Black Friday online spending hit $11.8 billion, up 9.1%, driven by AI tools like Walmart’s Sparky, per Adobe, with global AI influence at $14.2 billion. Mastercard noted 10.4% e-commerce growth vs. 1.7% in-store. Hot items: LEGO, Pokemon, consoles. Investors eye December’s Santa rally, with swaps pricing nearly a full quarter-point Fed cut, amid labor softness. Upcoming: ISM Manufacturing December 1, ADP Employment December 3.

OVERVIEW OF THE AUSTRALIAN MARKET

Australian equities closed mixed on November 28, 2025, in a low-volume session amid US holiday aftermath, snapping a four-week ASX 200 losing streak with the benchmark’s best weekly gain since May.
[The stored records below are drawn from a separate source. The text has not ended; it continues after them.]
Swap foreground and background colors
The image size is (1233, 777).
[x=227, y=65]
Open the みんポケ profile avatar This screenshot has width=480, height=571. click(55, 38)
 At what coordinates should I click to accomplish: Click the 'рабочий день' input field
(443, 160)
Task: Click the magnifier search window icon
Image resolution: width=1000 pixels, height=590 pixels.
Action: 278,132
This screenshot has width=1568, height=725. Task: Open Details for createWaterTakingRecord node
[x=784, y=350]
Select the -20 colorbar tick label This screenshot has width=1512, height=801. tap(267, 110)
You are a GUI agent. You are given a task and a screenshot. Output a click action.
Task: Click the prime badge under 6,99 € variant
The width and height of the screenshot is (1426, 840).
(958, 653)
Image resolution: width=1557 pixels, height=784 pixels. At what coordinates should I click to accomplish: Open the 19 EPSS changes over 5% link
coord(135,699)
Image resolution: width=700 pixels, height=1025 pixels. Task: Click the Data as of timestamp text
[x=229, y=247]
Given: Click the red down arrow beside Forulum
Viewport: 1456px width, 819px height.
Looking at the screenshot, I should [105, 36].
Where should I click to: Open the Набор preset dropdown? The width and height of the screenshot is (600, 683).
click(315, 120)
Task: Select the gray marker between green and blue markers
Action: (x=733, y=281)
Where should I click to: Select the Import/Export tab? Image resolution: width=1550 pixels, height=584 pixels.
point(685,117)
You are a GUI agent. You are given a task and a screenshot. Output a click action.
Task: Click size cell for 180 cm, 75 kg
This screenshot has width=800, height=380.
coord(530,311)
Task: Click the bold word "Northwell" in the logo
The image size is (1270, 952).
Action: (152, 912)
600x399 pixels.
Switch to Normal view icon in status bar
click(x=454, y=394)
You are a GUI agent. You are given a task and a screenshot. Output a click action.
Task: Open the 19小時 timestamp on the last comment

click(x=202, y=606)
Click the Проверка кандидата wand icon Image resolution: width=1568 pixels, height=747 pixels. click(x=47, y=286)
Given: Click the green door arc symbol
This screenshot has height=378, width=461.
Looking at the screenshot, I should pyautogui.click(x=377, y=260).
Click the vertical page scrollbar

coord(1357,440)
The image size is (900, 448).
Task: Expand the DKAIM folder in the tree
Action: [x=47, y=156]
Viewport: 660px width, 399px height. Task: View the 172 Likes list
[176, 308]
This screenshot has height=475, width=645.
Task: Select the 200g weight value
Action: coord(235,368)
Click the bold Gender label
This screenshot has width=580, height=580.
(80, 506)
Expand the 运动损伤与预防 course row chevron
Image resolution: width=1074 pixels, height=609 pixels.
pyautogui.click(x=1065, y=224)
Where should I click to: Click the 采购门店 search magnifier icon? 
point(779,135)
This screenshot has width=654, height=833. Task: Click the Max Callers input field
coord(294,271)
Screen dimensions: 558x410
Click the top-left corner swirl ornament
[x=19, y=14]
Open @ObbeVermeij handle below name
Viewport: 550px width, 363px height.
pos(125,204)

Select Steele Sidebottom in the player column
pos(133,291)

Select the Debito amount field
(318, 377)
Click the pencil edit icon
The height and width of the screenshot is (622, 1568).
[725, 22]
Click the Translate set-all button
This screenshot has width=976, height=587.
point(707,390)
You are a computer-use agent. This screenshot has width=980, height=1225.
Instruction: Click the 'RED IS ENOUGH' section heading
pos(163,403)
The S&P/ASX 200 dipped 3.2 points or 0.04% to 8,614.1, while the All Ordinaries rose 6.7 points or 0.08% to 8,918.7. Advancers outnumbered decliners 181 to 98 in the ASX 300, with the index up 2.4% weekly, 2.4% from intraweek low.

Eight sectors advanced, led by Consumer Staples up 1.25% to 11,943.8 on Woolworths’ 3.2% rally post-JP Morgan upgrade and Endeavour up 2%. Utilities gained 0.99% to 9,856.9, Information Technology 0.91% to 2,370.0, extending a 6% weekly surge snapping four-week losses. Materials rose 0.43% to 19,918.9, up over 5% weekly despite China property woes pressuring iron ore. Health Care up 0.11%, Industrials 0.10%. Financials fell 0.72% to 8,993.1 with big banks lower but up 0.2% weekly; Real Estate down 0.34%, Communication Services flat.

Gold Sub-Index up 1.3%, with spot gold at $4,184 lifting VanEck Goldminers ETF 10% weekly to five-week highs. Lithium and silver stocks shone: Lake Resources up 22.0%, Argosy Minerals 15.5%, Boab Metals 13.6%, Winsome Resources 13.3%, Aeris Resources 12.4%, Silver Mines 11.1%, Galan Lithium 10.4%, Polymetals Resources 10.1%. Invictus Energy up 19.0% post-AGM. Focus Minerals up 10.7%, Titan Minerals 9.6%, Select Harvests 9.5% on substantial holding. HMC Capital up 9.0%, Artrya 8.6%, New Murchison Gold 8.1%.

Losers: SKS Technologies down 5.3% post-rally, Eagers Automotive 3.7%, Qualitas 3.6%, Suncorp 3.6% on weather update, Centuria Capital 3.5% post-AGM.

Moomoo’s Michael McCarthy noted US rate cut hopes drove gains but warned local repricing risks as October CPI at 3.8% year-on-year (above 3.6% poll) leaves RBA no easing room, possibly hiking. Q3 capex surged 6.4% vs. 0.5% expected.

Energy flat weekly, coiling on Ukraine peace vs. Middle East risks. Tech’s dip-buying mirrored Nasdaq. AUD/USD at 0.6528, down 0.09% but two-week highs.

Upcoming: Q3 GDP December 3, October trade December 4. Mr McCarthy flags slow burn on rate divergence.